The ECOWAS Court has ordered the Republic of Senegal to remove all obstacles to the free participation in the country’s elections, specifically, to eliminate the principle of sponsorship for presidential candidates/aspirants.

The Court however dismissed the allegations of the Applicant – Union Sociale Liberale (USL) that Senegal’s Law 2018-22 of 4 February 2018 amending the Electoral Code was discriminatory and violated the statutes of political parties.

Delivering the judgment of the Court in a case filed by the USL, Justice Gberi-Be Ouattara, the judge rapporteur who read the judgment, also mandated the Senegalese government to submit its report on the implementation of the Court’s judgment within six months.

In the initiating application of the suit ECW/CCJ/APP/59/18 filed before the Court on December 11, 2018, Union Sociale Liberale (USL) a duly registered political party in Senegal claimed that the amendments of some of the provisions/sections of the Constitution and the Electoral Code in 2018 by the Senegalese government violated its fundamental rights.

Abdoulaye Tine and Adama Fall, lawyers representing USL averred that the amendment was discriminatory in character and violated the statutes of political parties as it affected the freedom to participate in elections in Senegal. 

They also alleged the Electoral Code as amended extended the principle of sponsorship of presidential candidates/aspirants to both independent candidates and political parties.

The lawyers added that they approached the Constitutional Council of Senegal which declined competence to examine the provision of the Constitution as amended and declared the amended Articles of the Electoral Code as compliant with the provisions of the Constitution.

They also filed applications for expedited hearing and interim measures respectively seeking orders of the Court to compel the Senegalese government to suspend the implementation of the principle of sponsorship for all presidential candidates/aspirants pending the decision of the ECOWAS Court.

But the Court noted that the request has been overtaken by events as the presidential election had taken place. It also held that the conduct of the presidential election on 24th February 2019 rendered the application for interim measures baseless.

Lawyers representing the Senegalese government led by Yerim Thiam and Papa Moussa Felix Sow submitted that the matter was outside the competence of the ECOWAS Court since the State’s Constitutional Council had decided on the matter and ECOWAS Court lacked competence to re-examine decisions of national courts.

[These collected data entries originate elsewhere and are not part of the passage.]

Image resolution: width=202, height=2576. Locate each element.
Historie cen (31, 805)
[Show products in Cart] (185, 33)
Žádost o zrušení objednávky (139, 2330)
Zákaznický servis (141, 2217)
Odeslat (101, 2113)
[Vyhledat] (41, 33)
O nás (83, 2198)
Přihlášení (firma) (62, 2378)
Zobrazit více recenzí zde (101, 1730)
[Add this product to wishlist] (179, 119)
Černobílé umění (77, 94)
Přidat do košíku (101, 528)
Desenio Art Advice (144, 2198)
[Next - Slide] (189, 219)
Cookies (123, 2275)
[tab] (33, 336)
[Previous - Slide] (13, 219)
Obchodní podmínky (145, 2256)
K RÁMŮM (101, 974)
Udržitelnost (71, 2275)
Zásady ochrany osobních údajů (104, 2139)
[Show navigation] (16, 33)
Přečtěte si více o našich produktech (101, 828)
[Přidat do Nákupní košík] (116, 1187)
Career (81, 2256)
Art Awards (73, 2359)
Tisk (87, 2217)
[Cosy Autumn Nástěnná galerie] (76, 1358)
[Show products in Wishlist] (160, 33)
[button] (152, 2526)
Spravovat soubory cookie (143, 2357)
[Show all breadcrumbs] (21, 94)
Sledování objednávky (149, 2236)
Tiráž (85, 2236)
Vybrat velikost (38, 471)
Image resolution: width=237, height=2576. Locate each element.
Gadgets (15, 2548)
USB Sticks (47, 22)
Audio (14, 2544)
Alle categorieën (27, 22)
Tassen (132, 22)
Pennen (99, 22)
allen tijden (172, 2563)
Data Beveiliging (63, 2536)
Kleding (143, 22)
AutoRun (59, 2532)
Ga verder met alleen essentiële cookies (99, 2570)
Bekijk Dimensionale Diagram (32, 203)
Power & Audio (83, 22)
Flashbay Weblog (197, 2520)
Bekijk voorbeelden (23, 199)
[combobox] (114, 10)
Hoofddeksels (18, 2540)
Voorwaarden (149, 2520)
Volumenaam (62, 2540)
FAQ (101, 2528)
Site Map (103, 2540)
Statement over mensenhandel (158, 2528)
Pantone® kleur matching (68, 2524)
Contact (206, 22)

They further argued that USL could not be classified as a victim suing before the Court since no candidate has been disqualified in accordance with the amended law. They added there was no urgency requiring expedited hearing and interim measures as requested by USL given that they brought the matter before the Court on the date fixed (11 December, 2018) for commencement of submission of files of presidential candidates/aspirants and also, more than six months after the law was adopted. 

After its analysis, the Court declared the case admissible citing precedence that provided that once it is imminent that Applicants can be victims, they can approach the Court.

And contrary to claims by USL, the Court held that the law amending the Electoral Code of Senegal is not discriminatory and did not affect the statutes of political parties.

However, the Court held that the application of the principle of sponsorship (by its nature and substance) as amended in the Electoral Code, violated the right to free participation in elections and directed the Senegalese government to eliminate all obstacles to free participation in elections specifically the principle of sponsorship.

On the panel with Justice Ouattara were Justices Edward Amoako Asante and Dupe Atoki.